| TEXT PASSAGE |

>> Start

Note 10—Contingencies

Legal proceedings

Litigation and purported notice of default—Prior to the consummation of the Exchange Transactions (see Note 7—Debt), we completed certain internal reorganization transactions (the “Internal Reorganization”) pursuant to which each of the existing subsidiary holding company guarantors (the “Upper Tier Notes Guarantors”) of the Existing Guaranteed Notes have respectively invested by way of a capital contribution a portion of the equity ownership of the holding company subsidiaries below them in exchange for equivalent equity of the holding company subsidiaries that guarantee the Senior Guaranteed Exchangeable Bonds and the 11.50% Senior Guaranteed Notes.

On September 2, 2020, funds managed by, or affiliated with, Whitebox Advisors LLC (“Whitebox”), as a holder of the Existing Guaranteed Notes, filed a complaint (the “Complaint”) in the U.S. District Court for the Southern District of New York (the “Court”) related to the Internal Reorganization and the September 2020 Exchange Offers.  The Complaint is based on allegations that (i) the subsidiary guarantors of the Senior Guaranteed Exchangeable Bonds and the 11.50% Senior Guaranteed Notes should have, but did not, guarantee the Existing 2025 Guaranteed Notes and the Existing 2027 Guaranteed Notes, thus violating the terms of the indentures governing such notes, and (ii) that the purported obligation to provide such guarantees should have been disclosed in the associated exchange offer memorandum.  The Complaint requested a temporary restraining order and preliminary injunction (the “TRO and Injunction”) with respect to the September 2020 Exchange Offers.  The lawsuit also requested that either (i) certain changes be made to the terms of the September 2020 Exchange Offers, including, among others, that corrective disclosure be made with respect to the alleged misstatements and omissions in the exchange offer memorandum, that participants be allowed to withdraw any previous tenders and that the expiration date of the September 2020 Exchange Offers be extended or (ii) in the alternative, that Whitebox be awarded its actual damages suffered as a result of such alleged improper conduct.  At a hearing on September 3, 2020, the Court promptly denied the plaintiff’s TRO and Injunction request.

Also on September 2, 2020, Whitebox and funds managed by, or affiliated with, Pacific Investment Management Company LLC (“PIMCO”), as holders, together, of 25.1 percent in aggregate principal amount of the Existing 2027 Guaranteed Notes, provided a purported notice of default (the “2027 Notes Notice”) to Transocean Inc. under the indenture governing the Existing 2027 Guaranteed Notes based on an allegation similar to the one underlying the claim and request for the TRO and Injunction.

On September 23, 2020, we filed an answer to the Complaint with the Court and asserted counterclaims seeking a declaratory judgment that among other matters, the Internal Reorganization did not cause a default under the indenture governing the Existing 2027 Guaranteed Notes.  Concurrently with our answer and counterclaims, we also submitted a motion for summary judgment seeking an expedited judgment on our request for a declaratory judgment.

>> End

| DATA EXCERPT |

>> Start

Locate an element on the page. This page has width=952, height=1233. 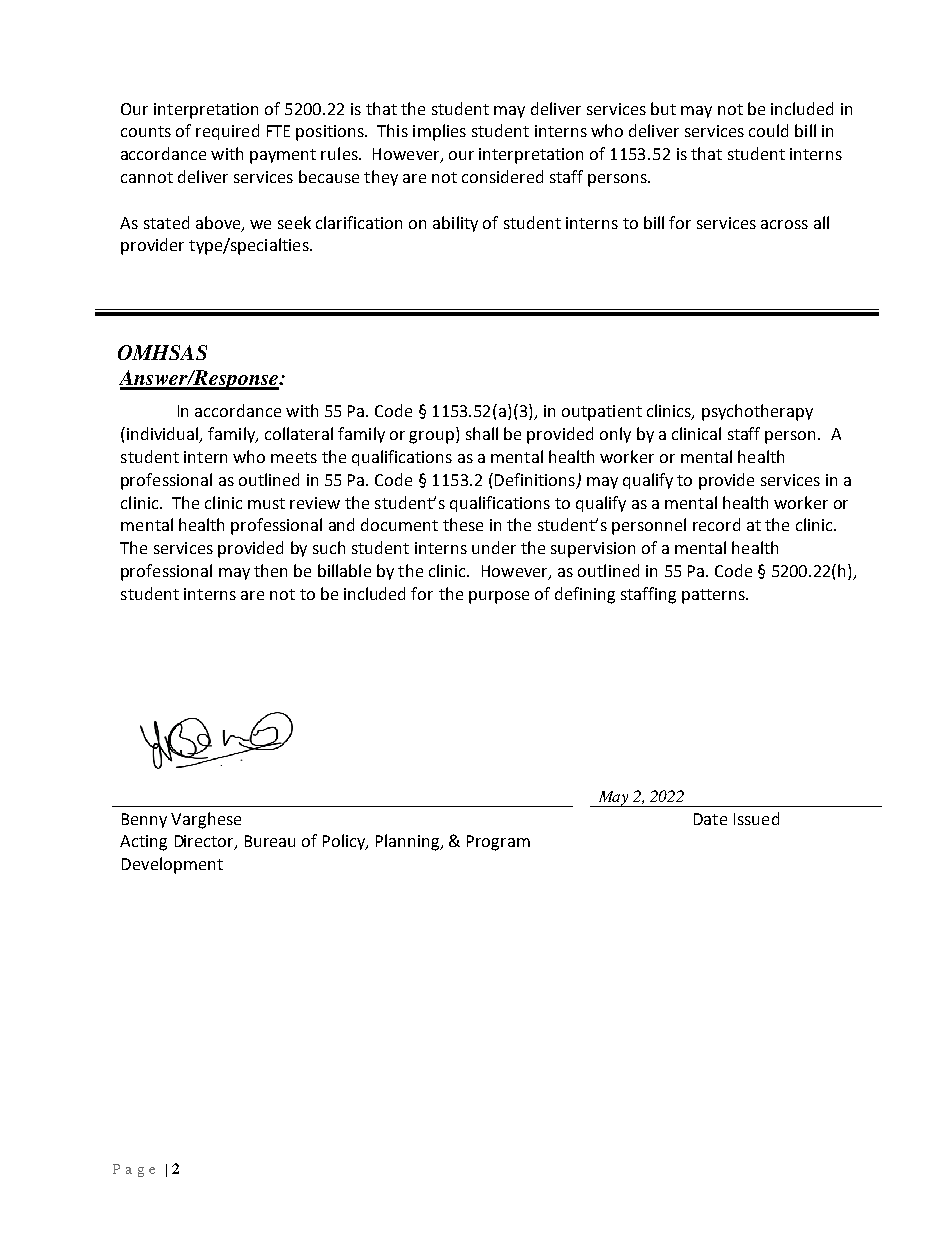
across is located at coordinates (784, 224).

>> End

| THE REQUEST |
Which short names does the contingencies note define by placing them in quotation marks inside parentheses? Answer from the contingencies note alone.

| RESPONSE BELOW |
- Internal Reorganization
- Upper Tier Notes Guarantors
- Whitebox
- Complaint
- Court
- TRO and Injunction
- PIMCO
- 2027 Notes Notice